Work to be completed.
Below is a set of records; print all of them exactly as written.

(Records excerpted from a collection)
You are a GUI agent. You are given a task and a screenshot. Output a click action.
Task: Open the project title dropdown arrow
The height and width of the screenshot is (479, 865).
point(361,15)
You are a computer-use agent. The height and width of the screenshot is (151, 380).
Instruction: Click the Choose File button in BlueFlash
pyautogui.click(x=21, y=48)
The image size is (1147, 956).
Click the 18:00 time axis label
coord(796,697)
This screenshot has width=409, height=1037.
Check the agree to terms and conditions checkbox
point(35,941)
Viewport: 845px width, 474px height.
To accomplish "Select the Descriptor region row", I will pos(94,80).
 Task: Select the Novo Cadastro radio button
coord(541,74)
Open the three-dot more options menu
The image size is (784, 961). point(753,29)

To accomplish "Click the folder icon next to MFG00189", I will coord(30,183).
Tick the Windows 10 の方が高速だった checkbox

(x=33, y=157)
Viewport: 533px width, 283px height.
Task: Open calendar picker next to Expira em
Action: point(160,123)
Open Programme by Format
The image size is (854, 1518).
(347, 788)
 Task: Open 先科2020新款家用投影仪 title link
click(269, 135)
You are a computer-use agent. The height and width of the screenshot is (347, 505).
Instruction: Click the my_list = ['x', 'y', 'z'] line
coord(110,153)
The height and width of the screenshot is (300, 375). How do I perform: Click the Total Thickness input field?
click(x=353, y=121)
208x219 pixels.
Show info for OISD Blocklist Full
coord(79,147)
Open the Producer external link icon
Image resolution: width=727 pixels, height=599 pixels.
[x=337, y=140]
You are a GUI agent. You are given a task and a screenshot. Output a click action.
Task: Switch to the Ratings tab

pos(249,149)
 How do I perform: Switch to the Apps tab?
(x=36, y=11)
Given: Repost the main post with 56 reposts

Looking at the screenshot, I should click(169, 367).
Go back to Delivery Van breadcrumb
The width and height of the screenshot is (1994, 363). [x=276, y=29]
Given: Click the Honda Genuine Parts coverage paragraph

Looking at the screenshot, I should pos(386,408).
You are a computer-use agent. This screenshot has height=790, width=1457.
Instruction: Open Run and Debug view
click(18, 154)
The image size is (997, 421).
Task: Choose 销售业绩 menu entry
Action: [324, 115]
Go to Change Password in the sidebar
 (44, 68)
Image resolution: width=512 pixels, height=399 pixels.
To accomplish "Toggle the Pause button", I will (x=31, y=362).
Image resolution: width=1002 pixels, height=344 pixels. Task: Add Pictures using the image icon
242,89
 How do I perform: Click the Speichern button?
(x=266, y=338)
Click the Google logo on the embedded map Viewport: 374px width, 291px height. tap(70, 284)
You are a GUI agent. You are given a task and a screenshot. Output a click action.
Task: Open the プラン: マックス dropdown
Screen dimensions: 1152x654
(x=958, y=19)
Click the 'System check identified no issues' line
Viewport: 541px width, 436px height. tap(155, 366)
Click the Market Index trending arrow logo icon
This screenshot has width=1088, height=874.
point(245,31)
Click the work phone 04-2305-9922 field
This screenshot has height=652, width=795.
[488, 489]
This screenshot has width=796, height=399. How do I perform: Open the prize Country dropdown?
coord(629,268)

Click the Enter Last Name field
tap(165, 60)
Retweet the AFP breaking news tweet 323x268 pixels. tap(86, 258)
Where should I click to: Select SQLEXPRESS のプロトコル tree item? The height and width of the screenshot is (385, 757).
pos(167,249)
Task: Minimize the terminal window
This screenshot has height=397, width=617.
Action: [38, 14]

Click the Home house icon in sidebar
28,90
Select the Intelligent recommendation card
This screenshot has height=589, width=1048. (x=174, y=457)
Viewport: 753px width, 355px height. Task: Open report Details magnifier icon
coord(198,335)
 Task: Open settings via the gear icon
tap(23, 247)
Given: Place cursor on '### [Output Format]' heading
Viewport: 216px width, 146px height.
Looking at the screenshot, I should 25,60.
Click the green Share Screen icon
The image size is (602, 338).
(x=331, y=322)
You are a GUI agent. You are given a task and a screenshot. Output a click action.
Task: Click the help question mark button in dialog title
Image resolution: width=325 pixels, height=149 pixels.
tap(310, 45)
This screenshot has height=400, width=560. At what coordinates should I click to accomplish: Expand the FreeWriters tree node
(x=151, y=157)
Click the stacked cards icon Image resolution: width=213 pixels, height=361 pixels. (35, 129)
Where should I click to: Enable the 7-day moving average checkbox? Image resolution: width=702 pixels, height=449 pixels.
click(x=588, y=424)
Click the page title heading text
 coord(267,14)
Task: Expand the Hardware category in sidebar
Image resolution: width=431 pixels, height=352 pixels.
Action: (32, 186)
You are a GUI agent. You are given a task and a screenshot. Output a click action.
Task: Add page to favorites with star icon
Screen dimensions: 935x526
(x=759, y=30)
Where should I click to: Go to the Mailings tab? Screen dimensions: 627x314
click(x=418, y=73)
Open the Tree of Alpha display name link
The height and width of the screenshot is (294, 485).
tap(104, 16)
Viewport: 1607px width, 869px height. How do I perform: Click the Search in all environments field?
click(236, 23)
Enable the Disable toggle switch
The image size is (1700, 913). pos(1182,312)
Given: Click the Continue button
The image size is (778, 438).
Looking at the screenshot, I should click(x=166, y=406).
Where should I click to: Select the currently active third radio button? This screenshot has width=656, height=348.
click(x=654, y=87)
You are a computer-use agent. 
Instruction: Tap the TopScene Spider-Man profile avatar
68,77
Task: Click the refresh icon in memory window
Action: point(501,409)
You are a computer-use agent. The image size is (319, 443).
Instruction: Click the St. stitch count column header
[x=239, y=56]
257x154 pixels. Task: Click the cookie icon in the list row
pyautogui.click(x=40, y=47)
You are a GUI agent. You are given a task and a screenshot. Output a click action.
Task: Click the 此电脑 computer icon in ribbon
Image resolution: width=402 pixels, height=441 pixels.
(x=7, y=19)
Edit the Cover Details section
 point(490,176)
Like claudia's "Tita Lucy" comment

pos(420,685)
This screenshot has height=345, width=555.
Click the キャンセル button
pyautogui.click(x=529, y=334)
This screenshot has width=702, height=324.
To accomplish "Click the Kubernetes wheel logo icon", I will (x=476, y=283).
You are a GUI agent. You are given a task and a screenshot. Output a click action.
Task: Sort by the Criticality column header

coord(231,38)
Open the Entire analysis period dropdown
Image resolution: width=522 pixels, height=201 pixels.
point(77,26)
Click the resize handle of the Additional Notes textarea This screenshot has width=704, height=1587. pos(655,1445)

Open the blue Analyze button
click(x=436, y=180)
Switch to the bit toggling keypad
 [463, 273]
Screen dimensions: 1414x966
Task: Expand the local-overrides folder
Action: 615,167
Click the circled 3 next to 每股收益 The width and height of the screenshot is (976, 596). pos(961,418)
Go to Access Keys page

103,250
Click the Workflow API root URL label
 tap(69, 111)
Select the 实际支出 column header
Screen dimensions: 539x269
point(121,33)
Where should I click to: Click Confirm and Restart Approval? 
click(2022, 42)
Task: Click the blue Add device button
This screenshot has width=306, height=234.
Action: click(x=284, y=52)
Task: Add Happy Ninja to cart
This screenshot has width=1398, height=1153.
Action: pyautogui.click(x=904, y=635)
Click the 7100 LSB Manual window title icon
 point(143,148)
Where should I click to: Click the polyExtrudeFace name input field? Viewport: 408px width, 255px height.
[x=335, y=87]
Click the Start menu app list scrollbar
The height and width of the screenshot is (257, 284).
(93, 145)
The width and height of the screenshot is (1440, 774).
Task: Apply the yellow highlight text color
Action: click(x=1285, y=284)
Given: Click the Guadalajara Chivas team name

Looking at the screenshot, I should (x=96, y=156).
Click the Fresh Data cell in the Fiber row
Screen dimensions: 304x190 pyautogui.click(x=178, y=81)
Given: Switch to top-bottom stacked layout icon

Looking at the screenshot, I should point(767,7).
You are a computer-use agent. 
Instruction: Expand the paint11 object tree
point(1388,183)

Task output.
You are a GUI agent. You are given a task and a screenshot. Output a click action.
Task: Open the project title dropdown arrow
The height and width of the screenshot is (479, 865).
point(361,15)
You are a computer-use agent. The height and width of the screenshot is (151, 380).
Instruction: Click the Choose File button in BlueFlash
pyautogui.click(x=21, y=48)
The image size is (1147, 956).
Click the 18:00 time axis label
coord(796,697)
This screenshot has width=409, height=1037.
Check the agree to terms and conditions checkbox
point(35,941)
Viewport: 845px width, 474px height.
To accomplish "Select the Descriptor region row", I will pos(94,80).
 Task: Select the Novo Cadastro radio button
coord(541,74)
Open the three-dot more options menu
The image size is (784, 961). point(753,29)

To accomplish "Click the folder icon next to MFG00189", I will coord(30,183).
Tick the Windows 10 の方が高速だった checkbox

(x=33, y=157)
Viewport: 533px width, 283px height.
Task: Open calendar picker next to Expira em
Action: point(160,123)
Open Programme by Format
The image size is (854, 1518).
(347, 788)
 Task: Open 先科2020新款家用投影仪 title link
click(269, 135)
You are a computer-use agent. The height and width of the screenshot is (347, 505).
Instruction: Click the my_list = ['x', 'y', 'z'] line
coord(110,153)
The height and width of the screenshot is (300, 375). How do I perform: Click the Total Thickness input field?
click(x=353, y=121)
208x219 pixels.
Show info for OISD Blocklist Full
coord(79,147)
Open the Producer external link icon
Image resolution: width=727 pixels, height=599 pixels.
[x=337, y=140]
You are a GUI agent. You are given a task and a screenshot. Output a click action.
Task: Switch to the Ratings tab

pos(249,149)
 How do I perform: Switch to the Apps tab?
(x=36, y=11)
Given: Repost the main post with 56 reposts

Looking at the screenshot, I should click(169, 367).
Go back to Delivery Van breadcrumb
The width and height of the screenshot is (1994, 363). [x=276, y=29]
Given: Click the Honda Genuine Parts coverage paragraph

Looking at the screenshot, I should pos(386,408).
You are a computer-use agent. This screenshot has height=790, width=1457.
Instruction: Open Run and Debug view
click(18, 154)
The image size is (997, 421).
Task: Choose 销售业绩 menu entry
Action: [324, 115]
Go to Change Password in the sidebar
 (44, 68)
Image resolution: width=512 pixels, height=399 pixels.
To accomplish "Toggle the Pause button", I will (x=31, y=362).
Image resolution: width=1002 pixels, height=344 pixels. Task: Add Pictures using the image icon
242,89
 How do I perform: Click the Speichern button?
(x=266, y=338)
Click the Google logo on the embedded map Viewport: 374px width, 291px height. tap(70, 284)
You are a GUI agent. You are given a task and a screenshot. Output a click action.
Task: Open the プラン: マックス dropdown
Screen dimensions: 1152x654
(x=958, y=19)
Click the 'System check identified no issues' line
Viewport: 541px width, 436px height. tap(155, 366)
Click the Market Index trending arrow logo icon
This screenshot has width=1088, height=874.
point(245,31)
Click the work phone 04-2305-9922 field
This screenshot has height=652, width=795.
[488, 489]
This screenshot has width=796, height=399. How do I perform: Open the prize Country dropdown?
coord(629,268)

Click the Enter Last Name field
tap(165, 60)
Retweet the AFP breaking news tweet 323x268 pixels. tap(86, 258)
Where should I click to: Select SQLEXPRESS のプロトコル tree item? The height and width of the screenshot is (385, 757).
pos(167,249)
Task: Minimize the terminal window
This screenshot has height=397, width=617.
Action: [38, 14]

Click the Home house icon in sidebar
28,90
Select the Intelligent recommendation card
This screenshot has height=589, width=1048. (x=174, y=457)
Viewport: 753px width, 355px height. Task: Open report Details magnifier icon
coord(198,335)
 Task: Open settings via the gear icon
tap(23, 247)
Given: Place cursor on '### [Output Format]' heading
Viewport: 216px width, 146px height.
Looking at the screenshot, I should 25,60.
Click the green Share Screen icon
The image size is (602, 338).
(x=331, y=322)
You are a GUI agent. You are given a task and a screenshot. Output a click action.
Task: Click the help question mark button in dialog title
Image resolution: width=325 pixels, height=149 pixels.
tap(310, 45)
This screenshot has height=400, width=560. At what coordinates should I click to accomplish: Expand the FreeWriters tree node
(x=151, y=157)
Click the stacked cards icon Image resolution: width=213 pixels, height=361 pixels. (35, 129)
Where should I click to: Enable the 7-day moving average checkbox? Image resolution: width=702 pixels, height=449 pixels.
click(x=588, y=424)
Click the page title heading text
 coord(267,14)
Task: Expand the Hardware category in sidebar
Image resolution: width=431 pixels, height=352 pixels.
Action: (32, 186)
You are a GUI agent. You are given a task and a screenshot. Output a click action.
Task: Add page to favorites with star icon
Screen dimensions: 935x526
(x=759, y=30)
Where should I click to: Go to the Mailings tab? Screen dimensions: 627x314
click(x=418, y=73)
Open the Tree of Alpha display name link
The height and width of the screenshot is (294, 485).
tap(104, 16)
Viewport: 1607px width, 869px height. How do I perform: Click the Search in all environments field?
click(236, 23)
Enable the Disable toggle switch
The image size is (1700, 913). pos(1182,312)
Given: Click the Continue button
The image size is (778, 438).
Looking at the screenshot, I should click(x=166, y=406).
Where should I click to: Select the currently active third radio button? This screenshot has width=656, height=348.
click(x=654, y=87)
You are a computer-use agent. 
Instruction: Tap the TopScene Spider-Man profile avatar
68,77
Task: Click the refresh icon in memory window
Action: point(501,409)
You are a computer-use agent. The image size is (319, 443).
Instruction: Click the St. stitch count column header
[x=239, y=56]
257x154 pixels. Task: Click the cookie icon in the list row
pyautogui.click(x=40, y=47)
You are a GUI agent. You are given a task and a screenshot. Output a click action.
Task: Click the 此电脑 computer icon in ribbon
Image resolution: width=402 pixels, height=441 pixels.
(x=7, y=19)
Edit the Cover Details section
 point(490,176)
Like claudia's "Tita Lucy" comment

pos(420,685)
This screenshot has height=345, width=555.
Click the キャンセル button
pyautogui.click(x=529, y=334)
This screenshot has width=702, height=324.
To accomplish "Click the Kubernetes wheel logo icon", I will (x=476, y=283).
You are a GUI agent. You are given a task and a screenshot. Output a click action.
Task: Sort by the Criticality column header

coord(231,38)
Open the Entire analysis period dropdown
Image resolution: width=522 pixels, height=201 pixels.
point(77,26)
Click the resize handle of the Additional Notes textarea This screenshot has width=704, height=1587. pos(655,1445)

Open the blue Analyze button
click(x=436, y=180)
Switch to the bit toggling keypad
 [463, 273]
Screen dimensions: 1414x966
Task: Expand the local-overrides folder
Action: 615,167
Click the circled 3 next to 每股收益 The width and height of the screenshot is (976, 596). pos(961,418)
Go to Access Keys page

103,250
Click the Workflow API root URL label
 tap(69, 111)
Select the 实际支出 column header
Screen dimensions: 539x269
point(121,33)
Where should I click to: Click Confirm and Restart Approval? 
click(2022, 42)
Task: Click the blue Add device button
This screenshot has width=306, height=234.
Action: click(x=284, y=52)
Task: Add Happy Ninja to cart
This screenshot has width=1398, height=1153.
Action: pyautogui.click(x=904, y=635)
Click the 7100 LSB Manual window title icon
 point(143,148)
Where should I click to: Click the polyExtrudeFace name input field? Viewport: 408px width, 255px height.
[x=335, y=87]
Click the Start menu app list scrollbar
The height and width of the screenshot is (257, 284).
(93, 145)
The width and height of the screenshot is (1440, 774).
Task: Apply the yellow highlight text color
Action: click(x=1285, y=284)
Given: Click the Guadalajara Chivas team name

Looking at the screenshot, I should (x=96, y=156).
Click the Fresh Data cell in the Fiber row
Screen dimensions: 304x190 pyautogui.click(x=178, y=81)
Given: Switch to top-bottom stacked layout icon

Looking at the screenshot, I should point(767,7).
You are a computer-use agent. 
Instruction: Expand the paint11 object tree
point(1388,183)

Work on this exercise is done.